● **What needs to be done**
Return the lines of the records verbatim, starting with the line containing "Click the highlighted data point at 5 days" and going on through the end of the records, and leave the pictures out of your answer.

● **Data shown**
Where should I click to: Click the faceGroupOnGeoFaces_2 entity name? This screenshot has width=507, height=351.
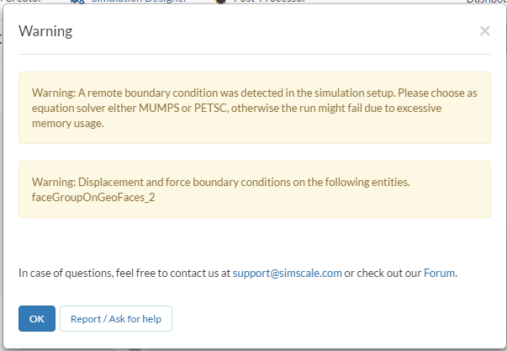(87, 197)
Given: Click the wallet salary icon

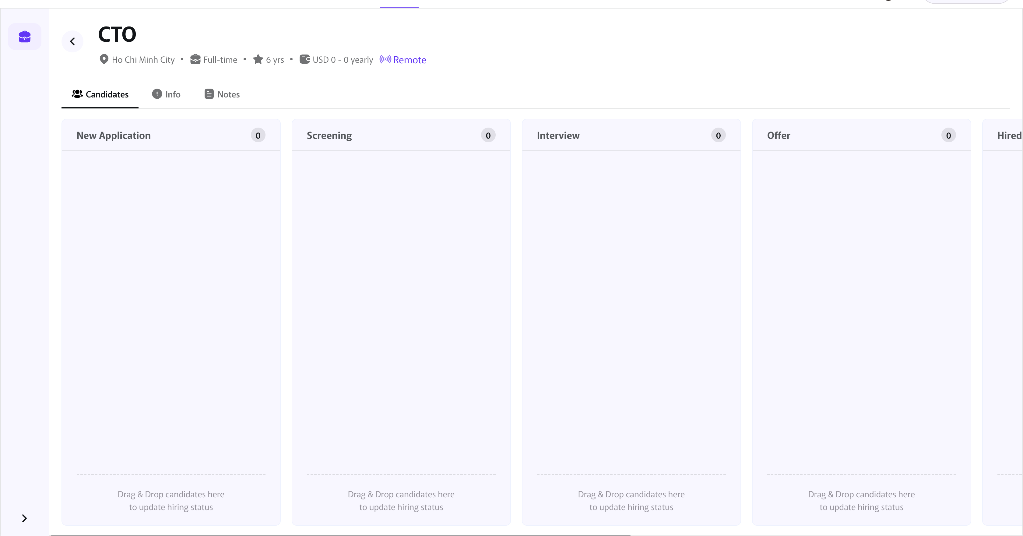Looking at the screenshot, I should 305,59.
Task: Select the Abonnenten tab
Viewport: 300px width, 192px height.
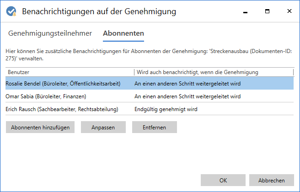Action: 123,33
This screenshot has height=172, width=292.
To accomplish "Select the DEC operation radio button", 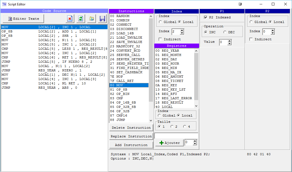I will coord(225,32).
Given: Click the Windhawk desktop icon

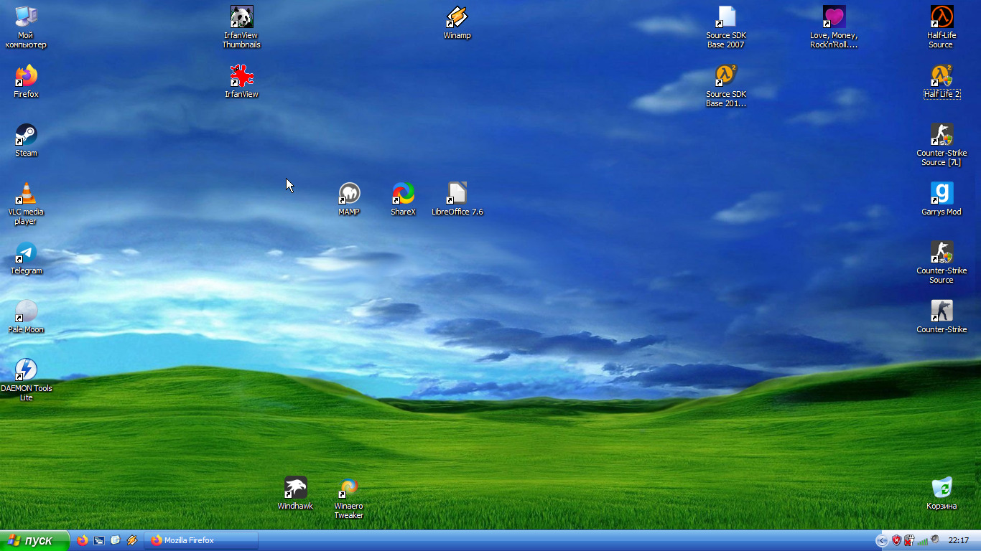Looking at the screenshot, I should coord(295,488).
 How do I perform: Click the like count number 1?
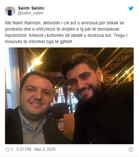click(12, 150)
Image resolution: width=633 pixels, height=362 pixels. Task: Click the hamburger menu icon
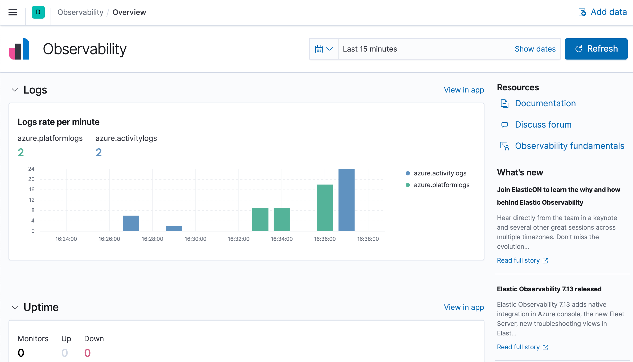(x=13, y=12)
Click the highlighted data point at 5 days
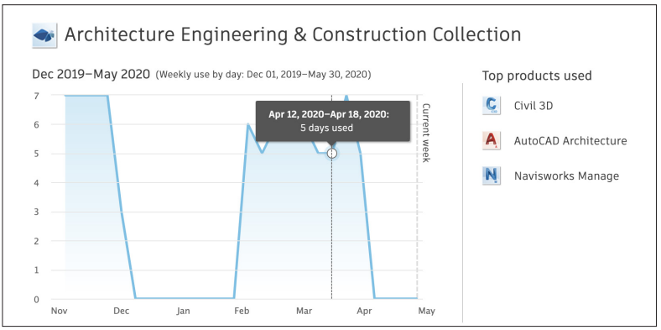This screenshot has width=661, height=330. click(x=332, y=153)
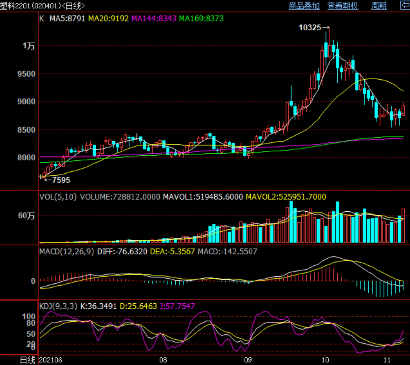Click the 7595 low price marker
The width and height of the screenshot is (410, 365).
(61, 180)
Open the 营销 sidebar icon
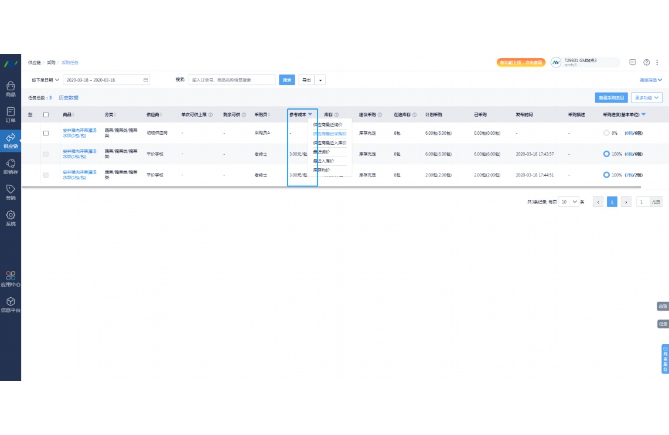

● **Response to the exercise**
Click the highlighted data point at 5 days
This screenshot has width=661, height=330. click(x=332, y=153)
Click the 7595 low price marker
The width and height of the screenshot is (410, 365).
(61, 180)
Open the 营销 sidebar icon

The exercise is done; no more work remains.